Während der Rest des Landes nach Berlin schaut, um einen Polit-Krimi zu verfolgen, hat Berlin ganz andere, sehr viel grundlegendere und existenziellere Probleme: Müll. Irgendwie hat diese Woche einfach alles mit Müll zu tun, man wird davon förmlich verfolgt. Die BSR in Berlin streikt. Nein, so ganz stimmt das nicht, sie wird durch Verdi bestreikt. Denn wenn es etwas gibt, das uns hier gerade noch gefehlt hätte, dann ist es ein absolut systemrelevantes Staatsunternehmen mit Monopolstellung, das für zwei Wochen den Betrieb einstellt.

Vergessen wir alle Lehren aus der Geschichte, die wir jemals in puncto Hygiene gelernt haben, lassen wir einfach zwei Wochen lang den Müll in der gesamten Großstadt stehen und schauen, was passiert. Was passiert, ist eigentlich ziemlich vorhersehbar gewesen: Ratten, Krähen und andere Tiere leben gerade das Leben. Wenigstens einer. Auf den Straßen fliegen die zerrissenen Tüten, manche behalten ihren ganzen Müll schon in der Wohnung, andere fahren ihn auf ihren Lastenfahrrädern durch die Gegend.

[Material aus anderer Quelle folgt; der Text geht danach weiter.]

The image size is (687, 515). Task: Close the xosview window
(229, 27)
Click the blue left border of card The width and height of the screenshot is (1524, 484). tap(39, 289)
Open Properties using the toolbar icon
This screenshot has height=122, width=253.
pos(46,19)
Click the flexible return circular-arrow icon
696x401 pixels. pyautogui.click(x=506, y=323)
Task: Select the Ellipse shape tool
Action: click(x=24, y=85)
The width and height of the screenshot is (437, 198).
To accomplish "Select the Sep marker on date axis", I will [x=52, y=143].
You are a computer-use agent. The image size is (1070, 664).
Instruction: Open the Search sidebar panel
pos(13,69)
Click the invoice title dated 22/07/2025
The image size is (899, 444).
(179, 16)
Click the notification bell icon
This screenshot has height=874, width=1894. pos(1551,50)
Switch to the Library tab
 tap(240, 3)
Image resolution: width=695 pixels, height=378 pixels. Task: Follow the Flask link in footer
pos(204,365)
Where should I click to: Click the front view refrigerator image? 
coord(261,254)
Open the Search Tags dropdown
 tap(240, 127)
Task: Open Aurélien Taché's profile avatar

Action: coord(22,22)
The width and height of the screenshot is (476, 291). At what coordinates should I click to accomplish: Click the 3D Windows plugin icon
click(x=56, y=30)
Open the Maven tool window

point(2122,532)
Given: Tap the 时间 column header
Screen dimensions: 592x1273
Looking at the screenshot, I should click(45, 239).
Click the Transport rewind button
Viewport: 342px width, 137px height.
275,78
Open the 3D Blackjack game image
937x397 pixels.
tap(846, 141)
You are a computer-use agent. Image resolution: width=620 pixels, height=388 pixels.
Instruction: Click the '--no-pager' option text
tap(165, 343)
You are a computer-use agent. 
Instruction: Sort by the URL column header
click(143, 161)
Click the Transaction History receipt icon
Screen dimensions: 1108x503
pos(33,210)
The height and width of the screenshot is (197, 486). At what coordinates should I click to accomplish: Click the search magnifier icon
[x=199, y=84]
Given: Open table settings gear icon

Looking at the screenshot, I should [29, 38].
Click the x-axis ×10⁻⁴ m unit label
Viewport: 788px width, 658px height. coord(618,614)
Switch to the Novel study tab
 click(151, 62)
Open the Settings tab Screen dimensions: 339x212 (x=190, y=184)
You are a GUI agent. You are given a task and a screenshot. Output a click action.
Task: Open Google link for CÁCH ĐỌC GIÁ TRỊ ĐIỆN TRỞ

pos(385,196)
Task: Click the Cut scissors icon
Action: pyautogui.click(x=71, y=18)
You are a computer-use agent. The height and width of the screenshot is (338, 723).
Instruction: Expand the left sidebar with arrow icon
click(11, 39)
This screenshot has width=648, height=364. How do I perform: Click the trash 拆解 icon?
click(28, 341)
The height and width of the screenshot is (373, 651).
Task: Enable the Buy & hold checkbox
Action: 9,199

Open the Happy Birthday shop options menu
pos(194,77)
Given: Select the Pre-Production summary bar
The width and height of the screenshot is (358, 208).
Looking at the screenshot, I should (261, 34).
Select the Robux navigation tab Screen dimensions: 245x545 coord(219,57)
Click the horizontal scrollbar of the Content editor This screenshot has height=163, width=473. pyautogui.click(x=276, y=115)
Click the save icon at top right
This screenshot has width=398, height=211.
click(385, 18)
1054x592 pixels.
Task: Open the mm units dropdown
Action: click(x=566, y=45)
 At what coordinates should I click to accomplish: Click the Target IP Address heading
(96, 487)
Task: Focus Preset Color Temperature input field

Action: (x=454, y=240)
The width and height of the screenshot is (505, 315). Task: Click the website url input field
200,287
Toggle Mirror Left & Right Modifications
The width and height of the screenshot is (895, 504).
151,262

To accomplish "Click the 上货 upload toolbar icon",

Besonders betroffen ist der Hofzeichendamm in Karow. Dort sorgt der Streik für Probleme, denn dort fiel nun leider ein Kieztag – eine Veranstaltung, bei der alle aus dem Kiez einen Tag jegliche Art von Sperrmüll einfach für die BSR rausstellen können – in die Streikzeit. Der Sperrmüll steht nun auf der Wiese, die Straße wird zu einer Müllhalde, bis Verdi endlich genug hat. Da für die meisten das Konzept von Nebenkosten, die der Vermieter bezahlen muss, ähnlich abstrakt und unverständlich ist wie Steuern, steht man der streikenden Müllabfuhr natürlich mit moralisch erhobenem Zeigefinger beiseite – man kann ja immerhin froh sein, wenn die überhaupt kommen.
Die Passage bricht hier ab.